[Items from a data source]
##########

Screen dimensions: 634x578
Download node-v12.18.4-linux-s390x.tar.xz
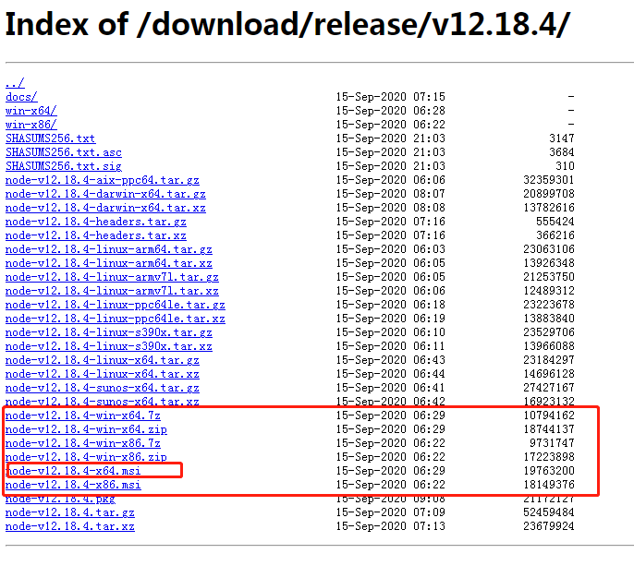[108, 346]
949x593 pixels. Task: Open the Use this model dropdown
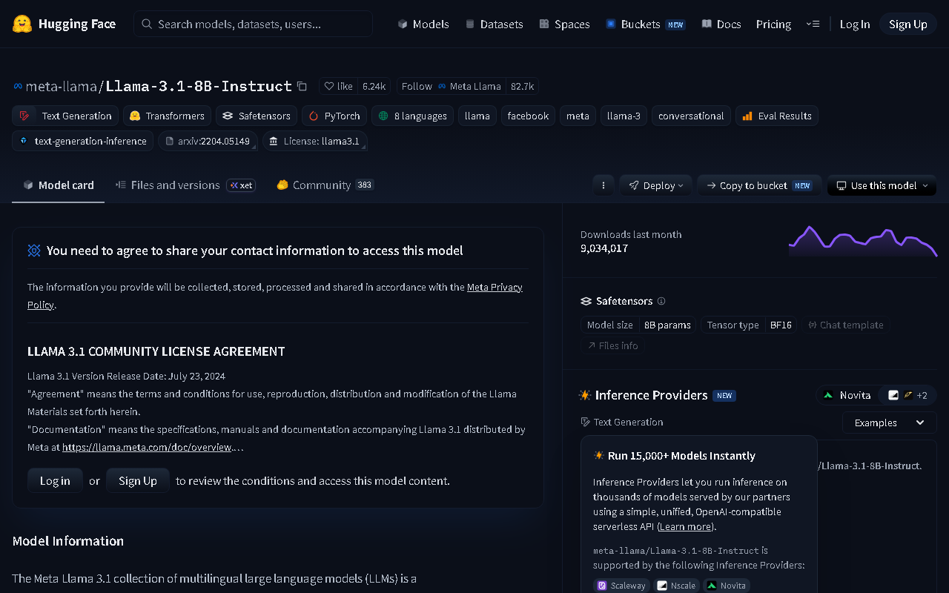click(x=882, y=185)
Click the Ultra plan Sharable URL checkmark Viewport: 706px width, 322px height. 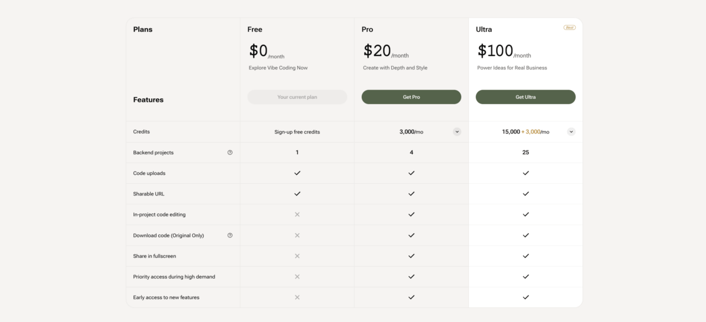click(x=525, y=194)
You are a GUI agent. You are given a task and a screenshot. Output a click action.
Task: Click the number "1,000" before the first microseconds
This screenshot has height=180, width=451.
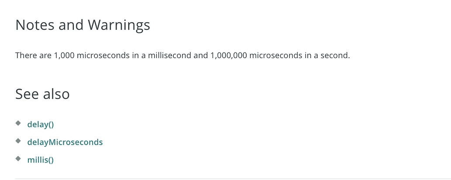(64, 56)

##########

## [Work to be completed]
Begin with the line containing "Task: Click the", stop at the last line of the records above, and copy every line in between exactly, both ends included, with no pictures.

## [Answer to the exercise]
Task: Click the number "1,000" before the first microseconds
This screenshot has height=180, width=451.
(64, 56)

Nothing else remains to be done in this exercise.